Lest anyone think that "misuse" may include military preparations, the Guidelines clarify that


"Such means should not restrict the development of… defensive measures….Regulatory entities [should] sponsor research on …experimental designs for…advanced nanodevice defensive or immune systems."


But as Drexler tells us, this requires "running both sides of an arms race." Merkle has emphasized that


"Nanotechnology could, in the future, be used to rapidly identify and block attacks. Distributed surveillance systems could quickly identify arms buildups and offensive weapons deployments, while lighter, stronger, and smarter materials controlled by powerful molecular computers would let us make radically improved versions of existing weapons able to respond to such threats. Replicating manufacturing systems could rapidly churn out the needed defenses in huge quantities. Such systems are best developed by continuing a vigorous R&D program, which provides a clear understanding of the potential threats and countermeasures available."


So developing the shields will require developing the swords (presumably first). This completes the argument for leading an all-out arms race as soon as possible.
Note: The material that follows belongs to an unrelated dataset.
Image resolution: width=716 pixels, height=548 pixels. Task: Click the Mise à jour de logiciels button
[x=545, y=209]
Indeed, Glenn Reynolds expresses his sense that the US may have no other choice, in view of the challenge from its preferred candidate for a peer competitor:


"We're already beginning to hear alarms raised about Chinese interest in military nanotechnology, and China is already third in the world in nanotechnology patent applications..It is, no doubt, as hard for American and European mandarins to imagine being conquered by Chinese troops equipped with superior weaponry as it was for Chinese Mandarins to imagine the reverse, two hundred years ago."

Conclusions

The record of FI's statements and positions clearly suggests a commitment to a pro-arms development position, one that appears to be motivated by a view of MNT as a breakthrough weapon that must not fall into the hands of the bad guys first. Whether this latter danger is realistic, or whether other strategies would do a better job of reducing risk, does not appear to have been explored in public forums by the people authoring FI documents on this subject. Detailed description or discussion of the proposed active shields, which for most FI community members seem to be the preferred strategy for peace, does not seem to be available.


Rob Frietas has addressed the problem of containing an outbreak of microscopic replicators, and the Foresight Guidelines do an impressive and convincing job of addressing replicator safety issues in industrial and lab settings. However, the Guidelines also express a generally skeptical, if not openly hostile, attitude toward arms control, and they discuss the issue in a somewhat muddled way in statements scattered throughout the document.
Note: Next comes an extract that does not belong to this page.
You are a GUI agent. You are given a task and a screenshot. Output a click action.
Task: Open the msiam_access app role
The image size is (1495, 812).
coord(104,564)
The author's recommendation would be for FI to disentangle the issues of arms control, national, and international security policy, from those involved in obtaining compliance with industrial safety standards critical to the success of advanced nanotechnology. The Foresight Guidelines on replicator safety should therefore be stripped of all language discussing weapons, military use, treaties or general observations on the ineffectiveness of arms control, and these issues should instead be brought up in a separate document and a separate discussion process. At least, the Guidelines should discuss these issues in separate sections, and the present sections stripped of this language, although the two documents or sections may refer to one another.


Injection of the often heated politics of war and peace cannot help an otherwise clear-minded procedural outline for assuring the public and ensuring safety against industrial accidents to compete for the attention and respect of nanotechnology businesspeople. At the same time, FI should address the international security issues in a more serious and inclusive way.